Olhar de Cinema, dia 2

Um filme sem encenação ensinar a interpretar imagens, e mais

A Ferrugem (La Roya, 2022), de Juan Sebastian Mesa

Jorge é quem ficou para trás. Na fazenda que herdou do pai, com parte significativa roubada por terceiros, Jorge colhe café e cuida do avô, demenciado. Seu relacionamento é com Andrea, prima, e o tempo, em forma de memórias do passado e de sonhos com o pai falecido. 

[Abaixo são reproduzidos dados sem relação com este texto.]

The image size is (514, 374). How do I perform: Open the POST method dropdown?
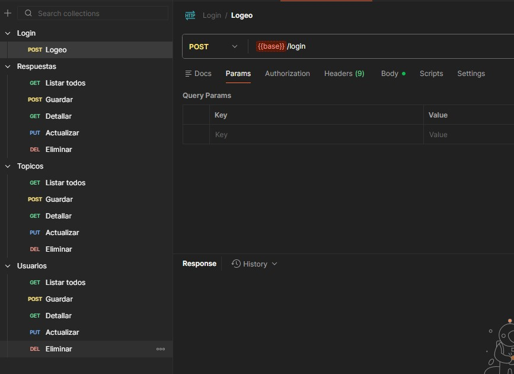[x=213, y=46]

A proposta de Juan Sebastian Mesa é do cinema de oposição: na fazenda, a atmosfera é pacata. São os sons diegéticos dos pássaros, insetos e vento que preenchem os silêncios de um homem que não tem com quem se comunicar ou, quando tem, caso de Andrea, faz de forma embrutecida. A câmera está estabilizada, porém, e a memória de quem Jorge deixou de ser só existe na cabeceira da cama (onde está mal colado adesivos de Metallica) e nos figurinos que veste (a camisa da Abercrombie). Não há respostas adicionais porque também não há quem as pergunte. 

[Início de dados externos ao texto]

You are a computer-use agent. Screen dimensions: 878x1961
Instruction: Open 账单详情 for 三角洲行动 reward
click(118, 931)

Na cidade, para onde Jorge viaja para a reunião da escola, o jogo vira. Há muitos estímulos, sonoros e visuais, e a câmera deixa o tripé para a mão. A instabilidade é visual, enquanto Jorge tenta reconciliar-se com a namorada que o abandonou porque não queria ficar na fazenda. As respostas surgem tangencialmente, algumas lacunas são preenchidas. 

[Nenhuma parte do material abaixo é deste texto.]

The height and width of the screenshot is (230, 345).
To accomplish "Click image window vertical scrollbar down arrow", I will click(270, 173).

O trabalho de Juan Mesa é objetivo. É o tradicional estudo de personagem fundado no silêncio, atrás da porta fechada não receptiva. Não senti vontade de conhecer melhor quem é Jorge, e os 84 minutos na companhia dele pareciam pairar no ar. Juan Mesa cria tomadas bonitas, a exemplo daquela que sobrevoa as plantações de café e encontra um casal transando no meio da floresta, sem desejo de se aproximar daquele momento. Ele ainda delineia uma simbologia do pássaro preso na gaiola pelo assobio e o destino de uma personagem que, quando foge, permanece presa. 

Entretanto, não é o bastante para esta co-produção colombiana e francesa desvendar quem Jorge é ou aproximá-lo do espectador. 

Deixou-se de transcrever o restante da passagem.